Schemes of Arrangement are used to compromise debts, as a way to restructure an insolvent company.  In the case of a listed company, a Scheme could assist it to lift its trading suspension and avoid delisting.  However, a question arises as to what debts are being compromised by the Scheme.  Pertinently, could a creditor with a debt governed by foreign law, nevertheless, present or continue a winding-up petition in Hong Kong?

The recent case of Re Rare Earth Magnesium Technology Group Holdings Ltd. [2022] HKCFI 1686 considered these questions.

Rare Earth Magnesium is a typical offshore (Bermuda) incorporated entity, whose shares are listed on the Main Board of the Hong Kong Stock Exchange. Soft-touch provisional liquidators were appointed to the Company in Bermuda in July 2020 and were subsequently recognised by the Hong Kong Court in August 2020.

The Company’s principal indebtedness arose from its unsecured interest-bearing bonds, which were governed by Hong Kong law.  It sought to avoid liquidation and return it to a solvent going concern, by discharging its unsecured indebtedness and restructuring its debts by way of a Scheme of Arrangement. The Scheme was approved by the requisite majority creditors.

In considering whether or not to sanction the Scheme, Harris J considered the principles in Re China Singyes Solar Technologies Holdings Ltd [2020] HKCFI 467, in particular:-

 whether the Scheme was for a permissible purpose;

  • whether creditors who were called on to vote as a single class had sufficiently similar legal rights such that they could consult together with a view to their common interest at a single meeting;
  • whether the meeting was duly convened in accordance with the Court’s directions;
  • whether creditors had been given sufficient information about the Scheme to enable them to make an informed decision on whether or not to support it;
  • whether the necessary statutory majorities had been obtained;
  • whether the Court would be satisfied in the exercise of its discretion that an intelligent and honest man acting in accordance with his interests as a member of the class within which he voted might reasonably approve the Scheme; and
  • in an international case, whether there was sufficient connection between the Scheme and Hong Kong, and whether the scheme was effective in other relevant jurisdictions.
--------
TASKS AND EXERCISES |
**1.** In the listing, please swap "black" for "white" in the lines starting with the line with "Task: Click the red rank 24 position badge" and going on through the line with "[1220, 698]". Give back only those lines, with nothing else changed.
**2.** Carry on the passage on Schemes of Arrangement from its last sentence.
The passage on Schemes of Arrangement and the listing are unrelated to each other.

DATA LINES |
--------
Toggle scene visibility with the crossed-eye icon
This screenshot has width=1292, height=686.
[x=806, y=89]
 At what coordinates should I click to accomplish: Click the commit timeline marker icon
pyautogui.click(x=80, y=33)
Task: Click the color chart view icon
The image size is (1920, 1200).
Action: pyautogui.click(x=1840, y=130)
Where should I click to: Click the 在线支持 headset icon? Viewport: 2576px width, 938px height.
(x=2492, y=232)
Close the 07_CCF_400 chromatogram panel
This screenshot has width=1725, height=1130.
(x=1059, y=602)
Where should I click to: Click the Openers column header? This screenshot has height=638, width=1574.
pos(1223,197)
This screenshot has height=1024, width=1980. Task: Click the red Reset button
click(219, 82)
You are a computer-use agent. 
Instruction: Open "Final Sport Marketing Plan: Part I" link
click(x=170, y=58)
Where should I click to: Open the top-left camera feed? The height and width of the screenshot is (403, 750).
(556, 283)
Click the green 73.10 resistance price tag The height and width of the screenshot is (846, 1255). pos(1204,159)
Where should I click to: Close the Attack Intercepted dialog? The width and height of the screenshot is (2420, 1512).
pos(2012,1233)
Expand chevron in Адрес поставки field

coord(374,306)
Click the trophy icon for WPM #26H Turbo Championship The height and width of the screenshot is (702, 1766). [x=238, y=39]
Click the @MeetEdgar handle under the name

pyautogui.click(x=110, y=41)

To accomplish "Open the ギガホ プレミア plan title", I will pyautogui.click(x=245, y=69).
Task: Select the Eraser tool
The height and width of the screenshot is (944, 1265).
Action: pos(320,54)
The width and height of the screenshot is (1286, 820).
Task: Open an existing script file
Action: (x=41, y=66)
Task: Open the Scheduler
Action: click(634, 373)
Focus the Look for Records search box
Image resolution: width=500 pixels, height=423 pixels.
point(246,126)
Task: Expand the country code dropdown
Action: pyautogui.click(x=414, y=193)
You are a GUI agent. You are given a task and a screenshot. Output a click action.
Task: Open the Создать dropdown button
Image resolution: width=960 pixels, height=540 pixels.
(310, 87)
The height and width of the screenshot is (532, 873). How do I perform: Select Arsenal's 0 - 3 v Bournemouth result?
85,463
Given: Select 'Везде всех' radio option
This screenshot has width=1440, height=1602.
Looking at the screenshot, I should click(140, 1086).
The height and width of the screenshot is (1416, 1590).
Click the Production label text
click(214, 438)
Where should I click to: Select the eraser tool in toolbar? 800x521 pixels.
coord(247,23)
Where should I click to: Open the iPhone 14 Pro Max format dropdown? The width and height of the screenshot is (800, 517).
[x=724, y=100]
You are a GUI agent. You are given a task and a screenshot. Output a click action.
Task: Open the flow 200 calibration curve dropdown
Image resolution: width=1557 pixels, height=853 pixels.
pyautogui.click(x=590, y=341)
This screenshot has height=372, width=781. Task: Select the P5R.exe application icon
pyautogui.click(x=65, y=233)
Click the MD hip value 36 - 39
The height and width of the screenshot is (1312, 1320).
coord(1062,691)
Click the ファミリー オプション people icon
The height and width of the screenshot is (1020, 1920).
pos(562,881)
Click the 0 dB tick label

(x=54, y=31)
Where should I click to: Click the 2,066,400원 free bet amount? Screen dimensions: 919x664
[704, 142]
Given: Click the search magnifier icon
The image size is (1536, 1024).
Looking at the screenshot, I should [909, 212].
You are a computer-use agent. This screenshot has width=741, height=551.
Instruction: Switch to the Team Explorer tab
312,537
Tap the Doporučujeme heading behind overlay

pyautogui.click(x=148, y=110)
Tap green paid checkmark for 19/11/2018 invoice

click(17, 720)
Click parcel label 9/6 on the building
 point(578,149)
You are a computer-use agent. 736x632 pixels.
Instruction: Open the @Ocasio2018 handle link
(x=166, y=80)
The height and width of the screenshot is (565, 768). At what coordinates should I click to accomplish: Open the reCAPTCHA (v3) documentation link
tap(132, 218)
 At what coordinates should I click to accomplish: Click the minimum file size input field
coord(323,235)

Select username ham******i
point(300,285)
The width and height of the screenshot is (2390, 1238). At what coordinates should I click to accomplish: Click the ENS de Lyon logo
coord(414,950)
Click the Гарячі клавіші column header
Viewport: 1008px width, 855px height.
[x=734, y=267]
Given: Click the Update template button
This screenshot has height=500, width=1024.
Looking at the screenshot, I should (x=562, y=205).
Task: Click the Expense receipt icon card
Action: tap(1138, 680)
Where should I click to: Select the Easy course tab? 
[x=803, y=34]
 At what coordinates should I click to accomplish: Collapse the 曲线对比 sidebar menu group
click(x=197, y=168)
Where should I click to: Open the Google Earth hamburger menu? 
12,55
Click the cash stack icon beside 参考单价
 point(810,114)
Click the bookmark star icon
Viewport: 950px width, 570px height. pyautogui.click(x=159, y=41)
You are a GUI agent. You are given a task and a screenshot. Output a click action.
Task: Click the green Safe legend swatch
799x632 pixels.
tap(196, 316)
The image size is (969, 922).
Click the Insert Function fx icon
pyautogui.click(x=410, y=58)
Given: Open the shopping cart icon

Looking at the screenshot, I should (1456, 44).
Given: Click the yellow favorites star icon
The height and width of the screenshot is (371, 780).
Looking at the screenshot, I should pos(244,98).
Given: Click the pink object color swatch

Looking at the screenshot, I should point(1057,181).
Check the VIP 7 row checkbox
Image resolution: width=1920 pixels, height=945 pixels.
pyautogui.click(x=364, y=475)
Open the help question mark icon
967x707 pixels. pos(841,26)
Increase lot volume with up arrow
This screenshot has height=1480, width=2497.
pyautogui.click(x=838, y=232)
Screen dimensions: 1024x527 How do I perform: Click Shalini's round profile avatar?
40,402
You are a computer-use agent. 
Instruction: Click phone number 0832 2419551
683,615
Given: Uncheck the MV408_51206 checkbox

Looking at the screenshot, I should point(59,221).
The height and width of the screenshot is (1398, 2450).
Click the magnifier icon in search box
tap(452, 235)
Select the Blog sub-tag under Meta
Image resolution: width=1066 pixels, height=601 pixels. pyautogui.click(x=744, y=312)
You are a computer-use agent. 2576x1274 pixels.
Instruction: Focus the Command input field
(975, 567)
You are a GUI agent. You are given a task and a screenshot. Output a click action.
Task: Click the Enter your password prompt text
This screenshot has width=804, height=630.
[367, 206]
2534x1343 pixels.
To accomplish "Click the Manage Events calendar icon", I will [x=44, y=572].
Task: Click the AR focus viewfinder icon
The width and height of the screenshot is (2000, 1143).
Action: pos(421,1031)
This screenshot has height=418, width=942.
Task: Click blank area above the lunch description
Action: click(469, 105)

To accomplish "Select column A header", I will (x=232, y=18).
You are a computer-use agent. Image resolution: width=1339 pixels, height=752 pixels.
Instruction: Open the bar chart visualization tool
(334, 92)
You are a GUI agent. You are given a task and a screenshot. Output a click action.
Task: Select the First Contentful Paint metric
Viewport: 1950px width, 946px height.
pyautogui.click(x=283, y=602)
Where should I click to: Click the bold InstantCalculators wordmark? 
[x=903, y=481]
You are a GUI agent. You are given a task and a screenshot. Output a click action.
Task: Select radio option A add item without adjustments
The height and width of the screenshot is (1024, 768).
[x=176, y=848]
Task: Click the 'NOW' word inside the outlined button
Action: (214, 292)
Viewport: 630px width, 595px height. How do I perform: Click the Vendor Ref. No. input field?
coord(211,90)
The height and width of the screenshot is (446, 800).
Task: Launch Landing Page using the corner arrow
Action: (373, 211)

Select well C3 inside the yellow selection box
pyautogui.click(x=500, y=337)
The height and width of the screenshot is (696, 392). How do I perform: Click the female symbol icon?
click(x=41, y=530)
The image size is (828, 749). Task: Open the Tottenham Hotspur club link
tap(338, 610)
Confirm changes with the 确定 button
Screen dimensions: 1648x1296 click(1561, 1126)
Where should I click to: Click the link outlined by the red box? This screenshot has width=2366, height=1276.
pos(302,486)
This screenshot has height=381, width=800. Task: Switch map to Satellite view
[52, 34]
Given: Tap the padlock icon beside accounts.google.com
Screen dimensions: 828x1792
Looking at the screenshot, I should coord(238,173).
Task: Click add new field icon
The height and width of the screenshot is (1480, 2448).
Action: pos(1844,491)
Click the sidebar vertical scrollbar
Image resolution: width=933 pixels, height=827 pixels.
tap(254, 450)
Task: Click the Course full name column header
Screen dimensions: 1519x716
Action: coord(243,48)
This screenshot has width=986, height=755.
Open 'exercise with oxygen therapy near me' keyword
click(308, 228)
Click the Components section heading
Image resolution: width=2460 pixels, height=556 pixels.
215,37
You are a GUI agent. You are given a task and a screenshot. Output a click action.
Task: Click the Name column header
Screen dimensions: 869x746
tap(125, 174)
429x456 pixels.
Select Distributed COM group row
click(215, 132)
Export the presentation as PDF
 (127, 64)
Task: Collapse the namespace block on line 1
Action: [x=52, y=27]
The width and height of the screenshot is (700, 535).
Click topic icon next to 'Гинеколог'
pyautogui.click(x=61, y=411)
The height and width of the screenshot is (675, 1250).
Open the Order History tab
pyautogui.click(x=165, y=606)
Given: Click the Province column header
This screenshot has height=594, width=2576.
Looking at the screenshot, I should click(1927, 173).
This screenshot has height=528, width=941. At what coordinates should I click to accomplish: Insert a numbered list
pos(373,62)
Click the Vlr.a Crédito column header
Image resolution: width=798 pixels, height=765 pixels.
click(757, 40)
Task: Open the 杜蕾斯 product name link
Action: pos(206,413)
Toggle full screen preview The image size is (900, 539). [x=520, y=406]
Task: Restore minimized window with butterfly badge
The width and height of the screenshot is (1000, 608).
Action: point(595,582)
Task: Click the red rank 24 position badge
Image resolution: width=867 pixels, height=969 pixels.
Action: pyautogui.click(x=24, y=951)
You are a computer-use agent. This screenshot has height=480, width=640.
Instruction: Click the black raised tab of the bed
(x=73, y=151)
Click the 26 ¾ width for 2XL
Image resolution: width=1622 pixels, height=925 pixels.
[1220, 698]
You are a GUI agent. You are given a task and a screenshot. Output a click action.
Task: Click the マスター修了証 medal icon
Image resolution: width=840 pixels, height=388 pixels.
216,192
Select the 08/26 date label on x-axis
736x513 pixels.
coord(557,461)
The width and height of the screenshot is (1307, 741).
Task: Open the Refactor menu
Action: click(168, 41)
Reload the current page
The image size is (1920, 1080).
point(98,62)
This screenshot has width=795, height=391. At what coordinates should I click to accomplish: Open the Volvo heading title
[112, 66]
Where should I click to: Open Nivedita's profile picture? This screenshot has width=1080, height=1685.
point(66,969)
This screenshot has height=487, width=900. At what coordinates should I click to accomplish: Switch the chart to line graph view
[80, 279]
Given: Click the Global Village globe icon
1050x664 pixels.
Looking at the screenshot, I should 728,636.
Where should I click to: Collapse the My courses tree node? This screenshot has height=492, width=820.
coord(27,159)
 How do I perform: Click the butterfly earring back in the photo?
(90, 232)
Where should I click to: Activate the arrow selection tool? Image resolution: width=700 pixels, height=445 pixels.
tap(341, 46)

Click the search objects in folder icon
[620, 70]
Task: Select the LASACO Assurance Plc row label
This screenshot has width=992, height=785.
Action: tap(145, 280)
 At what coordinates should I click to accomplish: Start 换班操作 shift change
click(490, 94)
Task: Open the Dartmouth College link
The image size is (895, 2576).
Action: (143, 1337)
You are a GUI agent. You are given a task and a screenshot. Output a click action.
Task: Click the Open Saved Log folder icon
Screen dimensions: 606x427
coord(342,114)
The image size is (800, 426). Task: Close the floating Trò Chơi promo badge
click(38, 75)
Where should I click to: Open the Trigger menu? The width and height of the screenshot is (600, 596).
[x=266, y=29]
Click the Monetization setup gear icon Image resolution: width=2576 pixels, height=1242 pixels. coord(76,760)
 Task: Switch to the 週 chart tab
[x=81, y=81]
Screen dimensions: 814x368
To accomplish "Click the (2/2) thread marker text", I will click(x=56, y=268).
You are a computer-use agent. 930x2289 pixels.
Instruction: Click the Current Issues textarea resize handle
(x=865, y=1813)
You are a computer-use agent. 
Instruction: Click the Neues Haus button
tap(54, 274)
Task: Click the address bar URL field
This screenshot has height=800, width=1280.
--------
RESPONSES |
**1.**
Task: Click the red rank 24 position badge
Image resolution: width=867 pixels, height=969 pixels.
Action: pyautogui.click(x=24, y=951)
You are a computer-use agent. This screenshot has height=480, width=640.
Instruction: Click the white raised tab of the bed
(x=73, y=151)
Click the 26 ¾ width for 2XL
Image resolution: width=1622 pixels, height=925 pixels.
[1220, 698]

**2.**
 The Judge was satisfied with the Scheme meeting the requirements, and consequently, sanctioned the Scheme.

 Of interest is the Judge’s discussion of the debts that were being compromised by the Scheme and whether parallel Schemes were necessary elsewhere.  This issue raises the rule in Gibbs (named after the English case).

The Rule in Gibbs provides that a debt is treated as discharged if compromised in accordance with the law of the jurisdiction which governed the instrument giving rise to the debt. Harris J held that the scheme would therefore be recognised and effective abroad given that the debt to be compromised by the scheme was largely governed by Hong Kong law, i.e. the discharge would occur as a matter of substantive Hong Kong law, and therefore no parallel scheme of arrangement would be required in any jurisdiction. In addition, the Judge noted that Bermuda, Cayman Islands and other offshore jurisdictions all follow the Rule in Gibbs, making the scheme effective in these jurisdictions as well.

Harris J further added that if a creditor submits to the jurisdiction of a foreign insolvency process, he is taken to have accepted that his contractual rights will be governed by the law of the foreign insolvency process. Consequently, a scheme sanctioned by the court of an offshore jurisdiction compromising debt governed by Hong Kong law will be treated in Hong Kong as binding on a creditor, who submitted to the foreign jurisdiction. It will not bind a creditor who did not participate in the scheme proceedings or any associated insolvency process in the foreign jurisdiction.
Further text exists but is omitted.